▸ Task objective: Output every entry below exactly, without its pictures.

[Data records]
[Start of section]
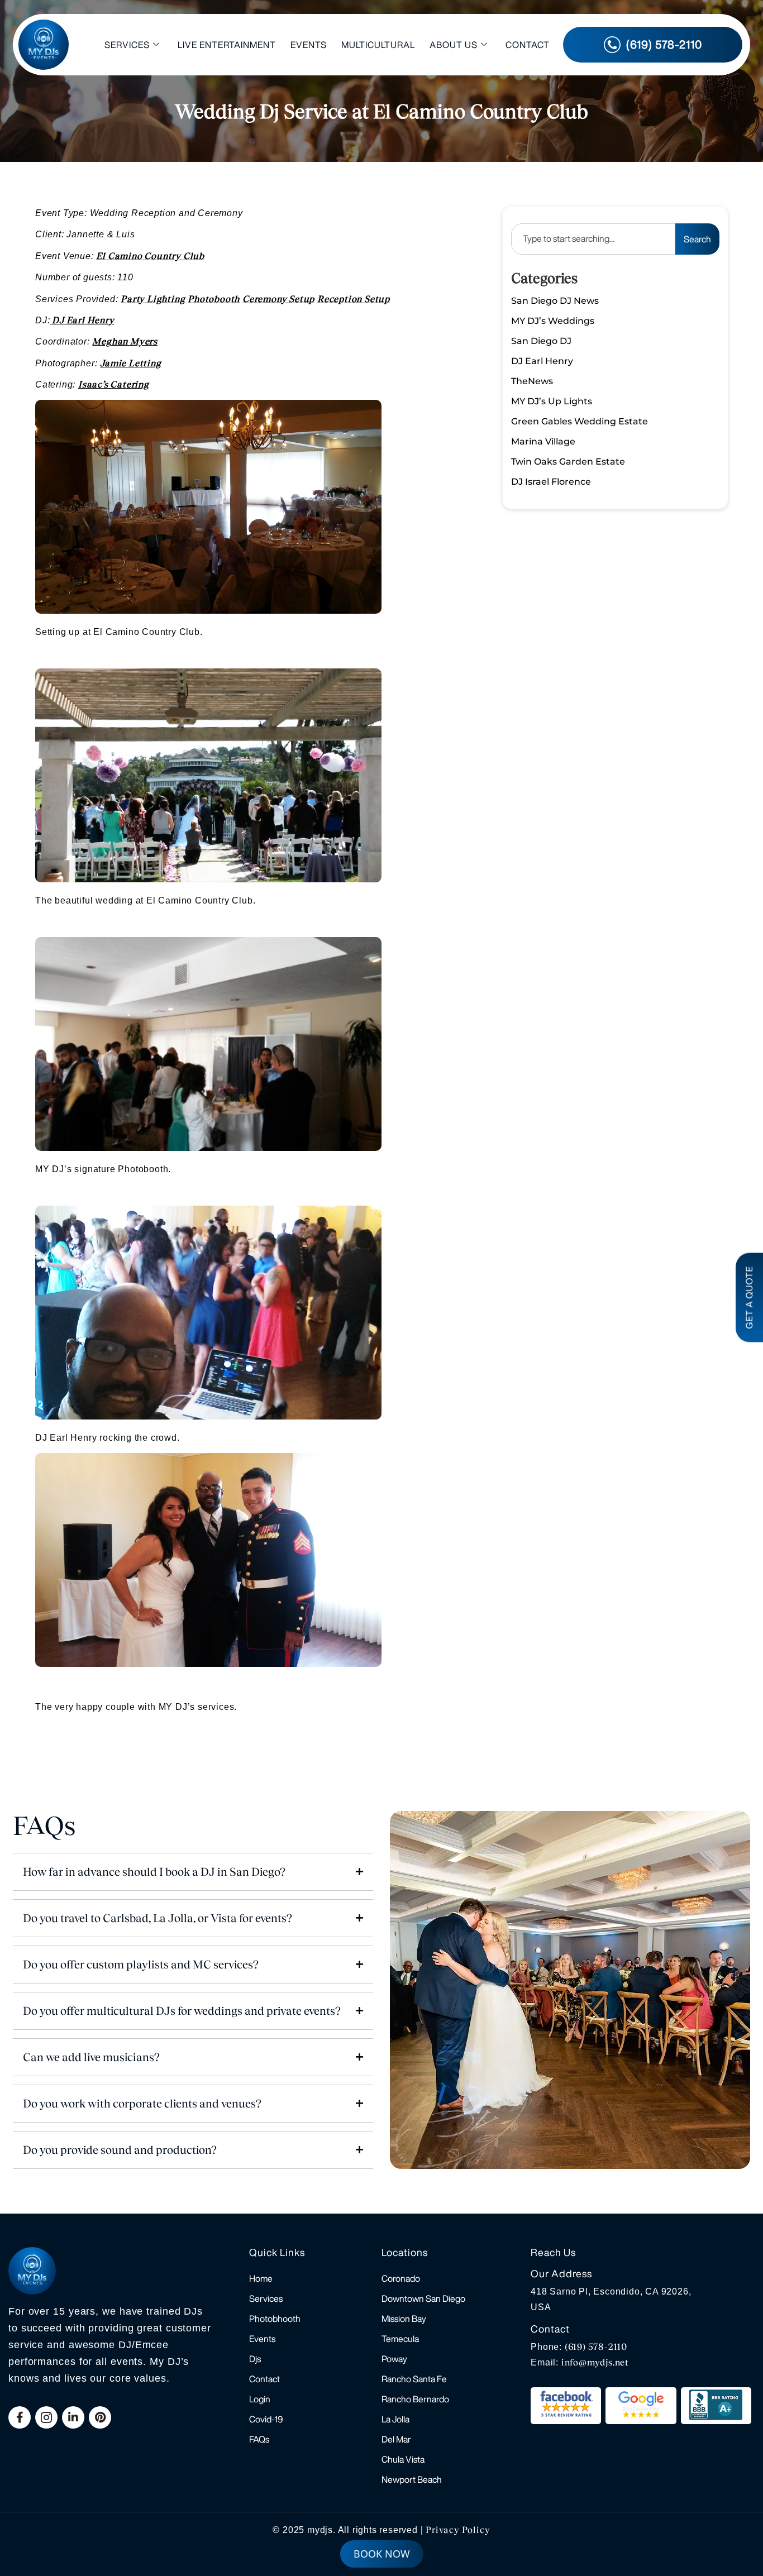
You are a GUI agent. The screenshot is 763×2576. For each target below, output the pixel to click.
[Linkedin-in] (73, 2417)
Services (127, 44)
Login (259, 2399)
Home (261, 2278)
[End of section]
▸ The answer:
You are a GUI agent. The screenshot is 763×2576. For each target below, output the pixel to click.
[Linkedin-in] (73, 2417)
Services (127, 44)
Login (259, 2399)
Home (261, 2278)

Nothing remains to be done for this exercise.